Ben Dillon, who is expecting his first child with wife, Micah, in January, said he will take the life lessons he learned from his dad and apply them to his own family.

“He prepared me to be patient, think before I speak and to try to love others like Jesus loves others,” he said. “He never really got mad at us growing up. If he ever was in the wrong, he would always come apologize. However he acted at home was the same way he acted in public. He’s the real deal.”

Scripturally, Dillon said his favorite guiding influence is James 1:17.

“Every good gift and every perfect gift is from above, coming down from the Father of lights, with whom can be no variation, neither shadow that is cast by turning.”

“It means that God is a giver,” he said. “That’s really my goal as a father. That’s what I see fatherhood as — consistent giving with the right attitude.”

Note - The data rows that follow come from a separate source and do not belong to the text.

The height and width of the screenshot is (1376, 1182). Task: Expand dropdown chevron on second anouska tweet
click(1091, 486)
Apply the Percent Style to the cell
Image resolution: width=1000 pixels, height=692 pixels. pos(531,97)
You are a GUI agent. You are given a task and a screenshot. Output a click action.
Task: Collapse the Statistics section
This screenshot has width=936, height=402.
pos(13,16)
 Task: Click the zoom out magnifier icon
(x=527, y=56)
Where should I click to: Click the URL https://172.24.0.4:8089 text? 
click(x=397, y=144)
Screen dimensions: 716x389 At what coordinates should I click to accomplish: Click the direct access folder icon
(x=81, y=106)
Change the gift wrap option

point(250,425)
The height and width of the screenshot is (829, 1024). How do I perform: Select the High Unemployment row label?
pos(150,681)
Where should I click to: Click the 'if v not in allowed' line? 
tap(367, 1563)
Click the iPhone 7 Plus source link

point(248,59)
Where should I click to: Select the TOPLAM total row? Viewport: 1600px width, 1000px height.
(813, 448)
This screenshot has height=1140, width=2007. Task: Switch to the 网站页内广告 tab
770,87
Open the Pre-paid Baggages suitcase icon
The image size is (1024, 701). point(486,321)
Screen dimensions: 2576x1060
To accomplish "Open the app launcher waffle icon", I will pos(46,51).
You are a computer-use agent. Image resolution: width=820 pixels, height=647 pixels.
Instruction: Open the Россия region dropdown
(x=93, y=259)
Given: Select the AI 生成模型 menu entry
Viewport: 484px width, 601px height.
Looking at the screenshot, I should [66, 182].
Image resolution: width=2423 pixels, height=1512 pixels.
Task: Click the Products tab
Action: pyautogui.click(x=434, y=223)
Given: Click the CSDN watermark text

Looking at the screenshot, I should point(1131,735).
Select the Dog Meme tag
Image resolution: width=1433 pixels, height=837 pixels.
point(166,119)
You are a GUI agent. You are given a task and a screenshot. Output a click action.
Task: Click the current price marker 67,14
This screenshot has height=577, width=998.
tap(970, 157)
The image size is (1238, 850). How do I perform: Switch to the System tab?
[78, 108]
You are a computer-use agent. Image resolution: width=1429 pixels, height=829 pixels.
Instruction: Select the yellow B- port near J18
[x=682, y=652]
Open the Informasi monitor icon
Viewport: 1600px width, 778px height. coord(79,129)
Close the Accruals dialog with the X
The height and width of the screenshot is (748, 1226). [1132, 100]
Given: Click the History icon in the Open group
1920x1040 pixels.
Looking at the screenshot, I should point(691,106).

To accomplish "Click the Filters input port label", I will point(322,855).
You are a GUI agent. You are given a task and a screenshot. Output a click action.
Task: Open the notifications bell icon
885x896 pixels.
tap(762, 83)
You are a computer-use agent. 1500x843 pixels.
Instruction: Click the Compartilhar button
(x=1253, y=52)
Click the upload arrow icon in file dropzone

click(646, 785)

Danny Dillon is raising three boys (Jack, 6, D.J., 5 and Benny, 1 ½) with wife Jill, with some of the same ideals as his father.

“He taught me early the importance of discipline and, in my case, it was early and often,” he said, with a laugh. “I don’t ever remember him raising his voice to us and I hope to continue to have the patience that he had with us.”

Dillon, who will celebrate his 39th wedding anniversary on July 14, said his wife, Patty, should be remembered on Father’s Day, too.

“When I think about fatherhood, I think about her because, obviously, without her I never would be a father but also because of her love and devotion to our family.

“She was about pouring her life into the kids, and that helped make me a better dad.”

Dillon said since he and Patty were young parents (both were 19 when daughter, Tate Ballance, 37, was born) there were lots of opportunities for blunders.

“We made plenty of mistakes, but I think we tried to learn with our kids and to ask forgiveness when necessary,” he said. “We always saw the value of hugs and kisses and family traditions.”